This Week in AI: Tech giants embrace synthetic data

Date:

Share post:


Hiya, folks, welcome to TechCrunch’s regular AI newsletter. If you want this in your inbox every Wednesday, sign up here.

This week in AI, synthetic data rose to prominence.

OpenAI last Thursday introduced Canvas, a new way to interact with ChatGPT, its AI-powered chatbot platform. Canvas opens a window with a workspace for writing and coding projects. Users can generate text or code in Canvas, then, if necessary, highlight sections to edit using ChatGPT.

From a user perspective, Canvas is a big quality-of-life improvement. But what’s most interesting about the feature, to us, is the fine-tuned model powering it. OpenAI says it tailored its GPT-4o model using synthetic data to “enable new user interactions” in Canvas.

“We used novel synthetic data generation techniques, such as distilling outputs from OpenAI’s o1-preview, to fine-tune the GPT-4o to open canvas, make targeted edits, and leave high-quality comments inline,” ChatGPT head of product Nick Turley wrote in a post on X. “This approach allowed us to rapidly improve the model and enable new user interactions, all without relying on human-generated data.”

OpenAI isn’t the only Big Tech company increasingly relying on synthetic data to train its models.

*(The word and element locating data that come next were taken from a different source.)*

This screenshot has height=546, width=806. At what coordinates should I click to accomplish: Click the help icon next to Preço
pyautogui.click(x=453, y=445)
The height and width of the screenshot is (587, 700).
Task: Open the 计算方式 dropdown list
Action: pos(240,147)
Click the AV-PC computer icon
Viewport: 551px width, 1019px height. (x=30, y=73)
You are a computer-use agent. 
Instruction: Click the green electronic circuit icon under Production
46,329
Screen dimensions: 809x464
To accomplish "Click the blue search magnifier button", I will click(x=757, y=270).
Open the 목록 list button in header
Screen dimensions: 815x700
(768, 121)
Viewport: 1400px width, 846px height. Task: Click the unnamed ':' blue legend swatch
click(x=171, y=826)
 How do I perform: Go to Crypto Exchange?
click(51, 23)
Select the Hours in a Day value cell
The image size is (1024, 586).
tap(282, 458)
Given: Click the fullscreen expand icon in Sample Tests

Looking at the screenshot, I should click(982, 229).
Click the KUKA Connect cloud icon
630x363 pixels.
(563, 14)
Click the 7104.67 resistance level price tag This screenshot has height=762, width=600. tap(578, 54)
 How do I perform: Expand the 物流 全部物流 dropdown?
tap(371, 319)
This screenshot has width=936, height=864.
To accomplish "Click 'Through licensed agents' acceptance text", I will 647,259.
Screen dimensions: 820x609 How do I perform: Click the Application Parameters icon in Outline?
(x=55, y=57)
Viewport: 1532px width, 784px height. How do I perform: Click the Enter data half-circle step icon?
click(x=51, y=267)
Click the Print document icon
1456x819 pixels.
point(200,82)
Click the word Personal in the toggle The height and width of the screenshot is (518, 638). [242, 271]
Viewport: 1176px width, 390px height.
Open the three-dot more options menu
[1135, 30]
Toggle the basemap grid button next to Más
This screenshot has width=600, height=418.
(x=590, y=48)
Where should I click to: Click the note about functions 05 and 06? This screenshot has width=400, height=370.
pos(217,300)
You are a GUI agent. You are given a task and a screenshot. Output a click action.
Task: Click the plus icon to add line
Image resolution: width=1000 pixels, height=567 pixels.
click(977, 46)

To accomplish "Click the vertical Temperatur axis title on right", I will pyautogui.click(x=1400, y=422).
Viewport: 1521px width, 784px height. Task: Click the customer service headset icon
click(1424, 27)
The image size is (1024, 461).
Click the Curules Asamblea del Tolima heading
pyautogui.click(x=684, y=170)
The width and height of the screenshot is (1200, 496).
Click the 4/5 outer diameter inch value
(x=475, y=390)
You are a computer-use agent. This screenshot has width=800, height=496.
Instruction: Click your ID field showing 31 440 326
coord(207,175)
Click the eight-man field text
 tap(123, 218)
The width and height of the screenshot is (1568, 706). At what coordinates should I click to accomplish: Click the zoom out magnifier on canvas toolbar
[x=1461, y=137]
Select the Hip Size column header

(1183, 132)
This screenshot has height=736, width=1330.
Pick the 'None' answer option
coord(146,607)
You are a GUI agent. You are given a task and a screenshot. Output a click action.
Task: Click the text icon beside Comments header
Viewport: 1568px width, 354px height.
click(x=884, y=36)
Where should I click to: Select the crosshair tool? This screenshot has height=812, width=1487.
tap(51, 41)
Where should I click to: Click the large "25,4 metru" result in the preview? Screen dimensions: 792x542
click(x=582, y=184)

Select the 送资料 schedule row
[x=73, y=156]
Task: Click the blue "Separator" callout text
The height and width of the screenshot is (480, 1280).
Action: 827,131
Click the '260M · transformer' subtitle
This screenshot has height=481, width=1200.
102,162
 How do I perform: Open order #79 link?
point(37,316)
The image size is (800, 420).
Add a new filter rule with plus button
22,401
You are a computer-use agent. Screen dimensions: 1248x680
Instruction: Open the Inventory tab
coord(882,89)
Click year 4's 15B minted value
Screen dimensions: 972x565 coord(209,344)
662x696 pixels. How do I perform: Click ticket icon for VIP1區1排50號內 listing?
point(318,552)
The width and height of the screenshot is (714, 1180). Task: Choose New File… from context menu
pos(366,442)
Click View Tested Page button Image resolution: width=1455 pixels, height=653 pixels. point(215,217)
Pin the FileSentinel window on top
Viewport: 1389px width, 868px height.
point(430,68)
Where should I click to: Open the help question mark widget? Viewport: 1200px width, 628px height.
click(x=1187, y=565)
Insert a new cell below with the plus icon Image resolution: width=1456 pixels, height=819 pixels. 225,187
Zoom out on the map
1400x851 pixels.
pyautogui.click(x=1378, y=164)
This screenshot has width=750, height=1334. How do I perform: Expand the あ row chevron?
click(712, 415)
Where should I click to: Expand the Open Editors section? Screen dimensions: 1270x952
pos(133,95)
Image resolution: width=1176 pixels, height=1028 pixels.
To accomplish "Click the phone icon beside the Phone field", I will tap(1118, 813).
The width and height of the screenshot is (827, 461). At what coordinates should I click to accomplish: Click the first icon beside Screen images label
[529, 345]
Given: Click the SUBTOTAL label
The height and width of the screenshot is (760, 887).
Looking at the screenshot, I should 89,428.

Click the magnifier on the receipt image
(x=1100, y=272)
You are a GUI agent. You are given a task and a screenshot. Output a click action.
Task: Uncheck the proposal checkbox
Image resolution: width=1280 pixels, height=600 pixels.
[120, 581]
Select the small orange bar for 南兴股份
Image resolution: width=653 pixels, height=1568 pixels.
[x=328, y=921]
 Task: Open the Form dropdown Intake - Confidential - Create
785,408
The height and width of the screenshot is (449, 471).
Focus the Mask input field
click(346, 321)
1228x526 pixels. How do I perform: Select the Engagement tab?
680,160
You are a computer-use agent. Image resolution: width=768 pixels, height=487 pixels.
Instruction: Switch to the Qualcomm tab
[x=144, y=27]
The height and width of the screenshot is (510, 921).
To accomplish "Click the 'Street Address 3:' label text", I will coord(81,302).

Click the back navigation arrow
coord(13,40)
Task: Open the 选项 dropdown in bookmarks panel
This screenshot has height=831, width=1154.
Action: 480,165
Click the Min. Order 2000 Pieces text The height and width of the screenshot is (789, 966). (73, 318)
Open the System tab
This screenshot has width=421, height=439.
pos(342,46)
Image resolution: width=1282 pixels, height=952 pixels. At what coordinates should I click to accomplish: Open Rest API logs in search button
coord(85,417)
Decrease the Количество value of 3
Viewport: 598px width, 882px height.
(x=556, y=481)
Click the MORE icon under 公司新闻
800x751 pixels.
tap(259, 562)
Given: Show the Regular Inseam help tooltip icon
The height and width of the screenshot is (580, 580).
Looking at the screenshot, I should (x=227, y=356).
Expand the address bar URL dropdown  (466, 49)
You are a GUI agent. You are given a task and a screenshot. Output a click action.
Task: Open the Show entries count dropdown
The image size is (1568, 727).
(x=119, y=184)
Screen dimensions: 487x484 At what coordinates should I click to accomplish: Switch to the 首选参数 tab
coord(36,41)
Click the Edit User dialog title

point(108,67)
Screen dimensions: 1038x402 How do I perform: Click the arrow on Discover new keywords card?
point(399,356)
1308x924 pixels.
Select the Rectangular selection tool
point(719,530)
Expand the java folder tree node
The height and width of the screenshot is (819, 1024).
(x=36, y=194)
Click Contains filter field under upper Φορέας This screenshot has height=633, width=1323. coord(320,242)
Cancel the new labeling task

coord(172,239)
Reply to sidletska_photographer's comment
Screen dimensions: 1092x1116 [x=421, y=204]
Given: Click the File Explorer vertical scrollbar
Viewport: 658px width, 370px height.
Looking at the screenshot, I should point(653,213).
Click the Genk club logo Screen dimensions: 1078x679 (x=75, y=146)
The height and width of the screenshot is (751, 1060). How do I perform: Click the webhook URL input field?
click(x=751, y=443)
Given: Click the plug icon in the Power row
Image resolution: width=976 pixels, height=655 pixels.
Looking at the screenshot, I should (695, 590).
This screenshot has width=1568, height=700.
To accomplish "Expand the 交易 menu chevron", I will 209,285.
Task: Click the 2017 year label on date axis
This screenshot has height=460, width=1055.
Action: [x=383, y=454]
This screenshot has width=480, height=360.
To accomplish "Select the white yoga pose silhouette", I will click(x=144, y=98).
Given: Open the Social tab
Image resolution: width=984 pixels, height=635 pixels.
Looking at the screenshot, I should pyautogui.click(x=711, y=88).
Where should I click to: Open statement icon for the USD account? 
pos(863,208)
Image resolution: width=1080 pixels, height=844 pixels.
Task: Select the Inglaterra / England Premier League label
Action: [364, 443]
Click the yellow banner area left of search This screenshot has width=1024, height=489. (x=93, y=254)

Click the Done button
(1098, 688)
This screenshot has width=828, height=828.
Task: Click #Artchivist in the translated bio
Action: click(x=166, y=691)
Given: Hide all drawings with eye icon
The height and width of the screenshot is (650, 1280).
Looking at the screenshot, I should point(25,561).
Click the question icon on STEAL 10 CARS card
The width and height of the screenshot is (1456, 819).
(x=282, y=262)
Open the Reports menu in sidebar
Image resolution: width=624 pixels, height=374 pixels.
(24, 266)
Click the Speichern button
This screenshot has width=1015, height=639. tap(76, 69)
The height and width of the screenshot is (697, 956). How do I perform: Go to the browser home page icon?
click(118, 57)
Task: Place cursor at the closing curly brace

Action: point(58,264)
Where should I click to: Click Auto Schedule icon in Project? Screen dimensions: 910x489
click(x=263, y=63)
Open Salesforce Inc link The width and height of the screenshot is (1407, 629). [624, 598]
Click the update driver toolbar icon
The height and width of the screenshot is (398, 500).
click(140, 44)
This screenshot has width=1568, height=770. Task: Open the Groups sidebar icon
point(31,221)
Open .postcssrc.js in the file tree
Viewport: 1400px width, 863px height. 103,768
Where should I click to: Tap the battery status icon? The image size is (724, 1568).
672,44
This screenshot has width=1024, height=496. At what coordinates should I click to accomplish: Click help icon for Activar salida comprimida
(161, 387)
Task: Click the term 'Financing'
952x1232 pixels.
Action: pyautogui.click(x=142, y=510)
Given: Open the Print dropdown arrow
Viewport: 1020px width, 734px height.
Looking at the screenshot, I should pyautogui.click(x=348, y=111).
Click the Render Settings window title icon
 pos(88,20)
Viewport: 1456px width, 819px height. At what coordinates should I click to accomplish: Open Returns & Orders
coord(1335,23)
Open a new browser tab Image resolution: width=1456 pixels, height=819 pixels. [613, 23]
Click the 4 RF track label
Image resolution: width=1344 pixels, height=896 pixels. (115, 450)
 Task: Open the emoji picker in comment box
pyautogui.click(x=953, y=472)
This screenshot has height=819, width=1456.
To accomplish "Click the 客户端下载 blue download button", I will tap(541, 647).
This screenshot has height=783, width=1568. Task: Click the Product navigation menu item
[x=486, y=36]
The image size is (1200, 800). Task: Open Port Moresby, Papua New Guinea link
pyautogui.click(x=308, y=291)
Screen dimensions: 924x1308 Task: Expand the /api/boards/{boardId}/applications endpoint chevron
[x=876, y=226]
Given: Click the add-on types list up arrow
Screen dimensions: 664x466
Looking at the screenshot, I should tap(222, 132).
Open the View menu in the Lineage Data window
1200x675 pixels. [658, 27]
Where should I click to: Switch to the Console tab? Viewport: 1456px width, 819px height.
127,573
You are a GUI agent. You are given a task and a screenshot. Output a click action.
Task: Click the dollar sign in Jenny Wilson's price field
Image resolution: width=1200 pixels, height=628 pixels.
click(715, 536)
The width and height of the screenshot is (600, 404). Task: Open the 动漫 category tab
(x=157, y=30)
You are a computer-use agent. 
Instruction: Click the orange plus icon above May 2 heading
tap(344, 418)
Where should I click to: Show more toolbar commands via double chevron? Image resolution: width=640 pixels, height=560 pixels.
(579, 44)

In developing Movie Gen, a suite of AI-powered tools for creating and editing video clips, Meta partially relied on synthetic captions generated by an offshoot of its Llama 3 models. The company recruited a team of human annotators to fix errors in and add more detail to these captions, but the bulk of the groundwork was largely automated.

OpenAI CEO Sam Altman has argued that AI will someday produce synthetic data good enough to train itself, effectively. That would be advantageous for firms like OpenAI, which spends a fortune on human annotators and data licenses.

Meta has fine-tuned the Llama 3 models themselves using synthetic data. And OpenAI is said to be sourcing synthetic training data from o1 for its next-generation model, code-named Orion.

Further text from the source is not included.